### What you are asked to do
Given the records below, would you repeat exactly the lines that begin at the one containing "This screenshot has width=2476, height=1251." and end at the one containing "Open the bucket", inclusive?
= Beginning of Section =
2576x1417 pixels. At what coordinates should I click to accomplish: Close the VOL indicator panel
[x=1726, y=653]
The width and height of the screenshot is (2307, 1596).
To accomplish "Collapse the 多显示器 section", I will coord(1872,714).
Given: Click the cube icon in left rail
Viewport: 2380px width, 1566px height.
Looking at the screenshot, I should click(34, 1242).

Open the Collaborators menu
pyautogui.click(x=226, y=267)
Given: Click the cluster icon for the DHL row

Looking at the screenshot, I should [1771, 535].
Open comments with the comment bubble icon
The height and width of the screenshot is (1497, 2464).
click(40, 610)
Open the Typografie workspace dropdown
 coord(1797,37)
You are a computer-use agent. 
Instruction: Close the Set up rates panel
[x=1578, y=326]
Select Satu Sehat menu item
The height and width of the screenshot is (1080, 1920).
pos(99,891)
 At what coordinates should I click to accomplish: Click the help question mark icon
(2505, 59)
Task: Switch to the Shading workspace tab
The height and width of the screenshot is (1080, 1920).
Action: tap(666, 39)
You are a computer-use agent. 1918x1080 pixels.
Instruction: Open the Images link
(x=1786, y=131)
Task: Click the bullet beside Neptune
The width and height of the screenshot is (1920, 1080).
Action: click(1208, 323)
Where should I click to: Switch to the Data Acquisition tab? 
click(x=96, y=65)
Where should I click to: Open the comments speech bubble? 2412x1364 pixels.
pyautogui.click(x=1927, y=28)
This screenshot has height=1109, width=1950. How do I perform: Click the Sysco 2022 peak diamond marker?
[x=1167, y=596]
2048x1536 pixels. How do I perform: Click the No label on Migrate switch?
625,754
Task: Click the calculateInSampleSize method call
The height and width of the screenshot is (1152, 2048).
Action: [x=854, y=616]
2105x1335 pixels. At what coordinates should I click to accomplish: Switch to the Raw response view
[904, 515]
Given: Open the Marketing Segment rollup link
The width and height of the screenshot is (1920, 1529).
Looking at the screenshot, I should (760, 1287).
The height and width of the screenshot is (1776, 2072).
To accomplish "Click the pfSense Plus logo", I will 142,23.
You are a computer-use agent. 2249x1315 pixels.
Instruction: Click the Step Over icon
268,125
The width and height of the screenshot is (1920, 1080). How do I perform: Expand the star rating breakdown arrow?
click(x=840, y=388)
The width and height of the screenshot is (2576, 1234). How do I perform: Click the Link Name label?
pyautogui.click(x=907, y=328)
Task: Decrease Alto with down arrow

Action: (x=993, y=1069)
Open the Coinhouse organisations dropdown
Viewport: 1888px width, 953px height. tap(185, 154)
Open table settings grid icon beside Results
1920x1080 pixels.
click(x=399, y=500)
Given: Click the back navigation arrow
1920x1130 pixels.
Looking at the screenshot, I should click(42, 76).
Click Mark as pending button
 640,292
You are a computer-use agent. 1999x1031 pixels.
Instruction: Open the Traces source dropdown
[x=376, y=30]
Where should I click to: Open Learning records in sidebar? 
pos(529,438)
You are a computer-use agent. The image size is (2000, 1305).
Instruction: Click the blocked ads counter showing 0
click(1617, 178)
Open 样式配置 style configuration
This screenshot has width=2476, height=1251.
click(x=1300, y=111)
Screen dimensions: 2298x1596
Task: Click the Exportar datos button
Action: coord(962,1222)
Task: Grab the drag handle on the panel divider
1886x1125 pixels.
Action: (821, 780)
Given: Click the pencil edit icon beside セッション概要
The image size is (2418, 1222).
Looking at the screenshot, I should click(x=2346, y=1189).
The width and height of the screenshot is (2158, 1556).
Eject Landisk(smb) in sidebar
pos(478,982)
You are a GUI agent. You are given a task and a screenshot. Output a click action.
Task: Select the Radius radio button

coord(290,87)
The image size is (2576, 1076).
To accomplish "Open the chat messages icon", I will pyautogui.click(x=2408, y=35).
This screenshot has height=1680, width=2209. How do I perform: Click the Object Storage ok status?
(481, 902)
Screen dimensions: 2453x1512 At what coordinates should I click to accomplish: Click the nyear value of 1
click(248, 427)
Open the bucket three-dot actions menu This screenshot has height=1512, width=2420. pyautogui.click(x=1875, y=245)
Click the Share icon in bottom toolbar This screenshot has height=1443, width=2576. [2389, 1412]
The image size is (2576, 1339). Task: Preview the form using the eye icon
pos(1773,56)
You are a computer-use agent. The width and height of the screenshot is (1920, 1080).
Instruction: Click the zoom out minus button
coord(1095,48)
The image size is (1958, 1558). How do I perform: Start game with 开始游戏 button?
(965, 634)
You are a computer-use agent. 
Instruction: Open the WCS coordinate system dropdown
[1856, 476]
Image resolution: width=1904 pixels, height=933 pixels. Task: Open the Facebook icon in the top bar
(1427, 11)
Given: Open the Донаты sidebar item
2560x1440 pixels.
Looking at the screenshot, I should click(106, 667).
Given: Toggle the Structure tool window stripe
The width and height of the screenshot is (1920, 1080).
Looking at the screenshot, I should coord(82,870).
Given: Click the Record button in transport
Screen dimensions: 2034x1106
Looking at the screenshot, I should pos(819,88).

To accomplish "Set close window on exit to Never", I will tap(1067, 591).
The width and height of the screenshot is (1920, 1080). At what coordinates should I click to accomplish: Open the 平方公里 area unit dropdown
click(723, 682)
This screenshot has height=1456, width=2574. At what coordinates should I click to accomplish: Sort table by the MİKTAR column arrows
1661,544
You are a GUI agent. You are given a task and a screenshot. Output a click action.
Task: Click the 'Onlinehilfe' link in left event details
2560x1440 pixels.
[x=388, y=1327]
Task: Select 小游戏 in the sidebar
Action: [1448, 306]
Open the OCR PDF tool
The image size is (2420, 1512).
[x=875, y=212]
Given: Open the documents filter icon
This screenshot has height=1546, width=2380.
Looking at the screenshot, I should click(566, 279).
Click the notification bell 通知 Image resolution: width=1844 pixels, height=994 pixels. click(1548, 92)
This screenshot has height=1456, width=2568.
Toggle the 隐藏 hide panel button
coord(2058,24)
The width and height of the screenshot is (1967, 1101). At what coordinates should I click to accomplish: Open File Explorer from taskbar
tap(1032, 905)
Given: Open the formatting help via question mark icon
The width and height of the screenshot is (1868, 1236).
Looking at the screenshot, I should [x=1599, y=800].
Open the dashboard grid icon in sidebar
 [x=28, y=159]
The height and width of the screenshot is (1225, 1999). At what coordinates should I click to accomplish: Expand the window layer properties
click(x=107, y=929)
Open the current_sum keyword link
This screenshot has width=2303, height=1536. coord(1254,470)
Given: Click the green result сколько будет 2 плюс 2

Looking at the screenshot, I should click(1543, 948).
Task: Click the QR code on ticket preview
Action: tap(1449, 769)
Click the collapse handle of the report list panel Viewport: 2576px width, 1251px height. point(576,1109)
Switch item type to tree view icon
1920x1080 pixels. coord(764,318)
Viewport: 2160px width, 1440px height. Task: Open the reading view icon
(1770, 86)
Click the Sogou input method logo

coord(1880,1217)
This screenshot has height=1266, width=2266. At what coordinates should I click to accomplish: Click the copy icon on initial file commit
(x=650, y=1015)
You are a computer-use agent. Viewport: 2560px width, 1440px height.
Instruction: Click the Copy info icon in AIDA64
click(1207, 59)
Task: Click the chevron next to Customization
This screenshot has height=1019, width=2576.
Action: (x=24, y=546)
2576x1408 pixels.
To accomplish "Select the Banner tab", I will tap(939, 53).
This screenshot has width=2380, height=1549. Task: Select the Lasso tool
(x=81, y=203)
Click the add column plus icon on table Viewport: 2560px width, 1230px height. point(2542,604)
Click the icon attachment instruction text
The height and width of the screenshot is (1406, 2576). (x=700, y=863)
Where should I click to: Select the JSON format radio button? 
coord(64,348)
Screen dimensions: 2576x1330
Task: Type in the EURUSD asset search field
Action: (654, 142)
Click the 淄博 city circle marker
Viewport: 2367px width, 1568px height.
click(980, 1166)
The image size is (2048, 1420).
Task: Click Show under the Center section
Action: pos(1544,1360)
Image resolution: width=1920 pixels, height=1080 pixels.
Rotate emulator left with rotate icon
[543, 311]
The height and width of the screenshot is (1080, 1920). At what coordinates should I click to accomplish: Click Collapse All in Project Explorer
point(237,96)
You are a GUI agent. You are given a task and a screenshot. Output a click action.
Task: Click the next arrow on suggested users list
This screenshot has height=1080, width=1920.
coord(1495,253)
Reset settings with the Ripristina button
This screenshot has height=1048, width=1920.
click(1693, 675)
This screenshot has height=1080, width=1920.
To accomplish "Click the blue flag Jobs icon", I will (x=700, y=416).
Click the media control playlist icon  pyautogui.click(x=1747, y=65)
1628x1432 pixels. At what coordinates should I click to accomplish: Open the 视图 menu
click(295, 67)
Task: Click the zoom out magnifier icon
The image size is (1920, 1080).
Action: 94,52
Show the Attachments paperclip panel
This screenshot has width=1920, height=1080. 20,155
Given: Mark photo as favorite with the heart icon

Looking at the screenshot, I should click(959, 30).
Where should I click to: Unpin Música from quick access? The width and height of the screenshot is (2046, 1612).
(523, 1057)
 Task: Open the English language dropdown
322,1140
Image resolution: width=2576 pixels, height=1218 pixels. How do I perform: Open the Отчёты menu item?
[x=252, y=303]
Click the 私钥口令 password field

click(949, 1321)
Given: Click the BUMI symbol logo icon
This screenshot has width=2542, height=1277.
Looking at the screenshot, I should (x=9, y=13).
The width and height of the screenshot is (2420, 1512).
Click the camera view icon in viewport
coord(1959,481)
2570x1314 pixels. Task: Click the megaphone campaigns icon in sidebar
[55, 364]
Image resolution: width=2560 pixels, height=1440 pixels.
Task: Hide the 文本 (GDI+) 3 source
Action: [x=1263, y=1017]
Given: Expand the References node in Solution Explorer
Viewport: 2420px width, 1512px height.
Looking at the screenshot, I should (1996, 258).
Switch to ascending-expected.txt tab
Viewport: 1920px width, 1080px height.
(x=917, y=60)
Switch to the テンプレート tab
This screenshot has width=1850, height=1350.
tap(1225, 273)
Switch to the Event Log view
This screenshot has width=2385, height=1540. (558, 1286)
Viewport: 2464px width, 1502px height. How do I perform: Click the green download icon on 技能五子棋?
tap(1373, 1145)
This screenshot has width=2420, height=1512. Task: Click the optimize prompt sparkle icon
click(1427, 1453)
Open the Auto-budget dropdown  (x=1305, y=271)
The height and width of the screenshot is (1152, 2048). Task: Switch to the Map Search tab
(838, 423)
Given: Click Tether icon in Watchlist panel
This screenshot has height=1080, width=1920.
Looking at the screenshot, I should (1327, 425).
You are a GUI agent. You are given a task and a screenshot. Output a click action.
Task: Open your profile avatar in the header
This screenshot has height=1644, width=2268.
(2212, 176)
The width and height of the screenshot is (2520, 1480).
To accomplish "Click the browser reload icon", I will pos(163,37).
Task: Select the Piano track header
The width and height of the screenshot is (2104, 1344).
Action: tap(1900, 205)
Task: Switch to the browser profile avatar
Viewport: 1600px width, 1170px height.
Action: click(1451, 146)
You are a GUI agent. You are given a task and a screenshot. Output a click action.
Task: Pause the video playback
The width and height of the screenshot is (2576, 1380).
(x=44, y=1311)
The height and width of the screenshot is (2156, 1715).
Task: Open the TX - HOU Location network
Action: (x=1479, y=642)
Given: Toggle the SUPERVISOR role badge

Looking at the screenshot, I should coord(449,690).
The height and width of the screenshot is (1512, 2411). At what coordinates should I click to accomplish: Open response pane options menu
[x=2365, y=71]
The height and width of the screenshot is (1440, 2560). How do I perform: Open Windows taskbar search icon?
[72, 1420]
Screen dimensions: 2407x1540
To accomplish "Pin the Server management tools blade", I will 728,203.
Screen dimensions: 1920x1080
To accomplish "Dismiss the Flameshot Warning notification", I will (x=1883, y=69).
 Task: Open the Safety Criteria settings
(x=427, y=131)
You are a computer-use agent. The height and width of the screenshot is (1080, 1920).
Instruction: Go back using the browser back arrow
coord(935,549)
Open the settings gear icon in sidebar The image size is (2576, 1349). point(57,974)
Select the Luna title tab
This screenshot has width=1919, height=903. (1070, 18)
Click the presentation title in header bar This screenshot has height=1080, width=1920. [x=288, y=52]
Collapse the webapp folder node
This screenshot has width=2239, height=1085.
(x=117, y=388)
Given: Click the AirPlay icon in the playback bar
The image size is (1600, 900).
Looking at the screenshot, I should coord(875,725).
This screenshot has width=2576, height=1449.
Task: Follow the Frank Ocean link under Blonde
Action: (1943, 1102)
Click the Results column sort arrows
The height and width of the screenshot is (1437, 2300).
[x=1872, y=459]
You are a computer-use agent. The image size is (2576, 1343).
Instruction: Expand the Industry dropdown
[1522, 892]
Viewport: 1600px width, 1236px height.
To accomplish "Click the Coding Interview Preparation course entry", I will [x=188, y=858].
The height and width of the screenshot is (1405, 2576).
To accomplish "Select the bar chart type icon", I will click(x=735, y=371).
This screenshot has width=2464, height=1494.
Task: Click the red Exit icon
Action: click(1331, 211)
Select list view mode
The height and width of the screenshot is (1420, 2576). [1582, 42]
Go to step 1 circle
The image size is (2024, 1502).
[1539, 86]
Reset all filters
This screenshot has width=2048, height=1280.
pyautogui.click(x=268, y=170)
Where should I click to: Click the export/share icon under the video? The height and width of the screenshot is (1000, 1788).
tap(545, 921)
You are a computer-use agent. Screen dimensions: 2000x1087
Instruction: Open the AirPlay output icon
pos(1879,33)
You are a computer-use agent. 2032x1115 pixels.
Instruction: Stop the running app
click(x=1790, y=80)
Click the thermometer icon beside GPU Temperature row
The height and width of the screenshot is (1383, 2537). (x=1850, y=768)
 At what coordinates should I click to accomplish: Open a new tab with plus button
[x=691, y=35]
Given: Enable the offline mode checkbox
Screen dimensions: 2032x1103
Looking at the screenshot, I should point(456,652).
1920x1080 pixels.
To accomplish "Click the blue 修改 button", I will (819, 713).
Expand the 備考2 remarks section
= End of Section =
### Expected answer
This screenshot has width=2476, height=1251.
click(x=1300, y=111)
Screen dimensions: 2298x1596
Task: Click the Exportar datos button
Action: coord(962,1222)
Task: Grab the drag handle on the panel divider
1886x1125 pixels.
Action: (821, 780)
Given: Click the pencil edit icon beside セッション概要
The image size is (2418, 1222).
Looking at the screenshot, I should click(x=2346, y=1189).
The width and height of the screenshot is (2158, 1556).
Eject Landisk(smb) in sidebar
pos(478,982)
You are a GUI agent. You are given a task and a screenshot. Output a click action.
Task: Select the Radius radio button

coord(290,87)
The image size is (2576, 1076).
To accomplish "Open the chat messages icon", I will pyautogui.click(x=2408, y=35).
This screenshot has height=1680, width=2209. How do I perform: Click the Object Storage ok status?
(481, 902)
Screen dimensions: 2453x1512 At what coordinates should I click to accomplish: Click the nyear value of 1
click(248, 427)
Open the bucket three-dot actions menu This screenshot has height=1512, width=2420. pyautogui.click(x=1875, y=245)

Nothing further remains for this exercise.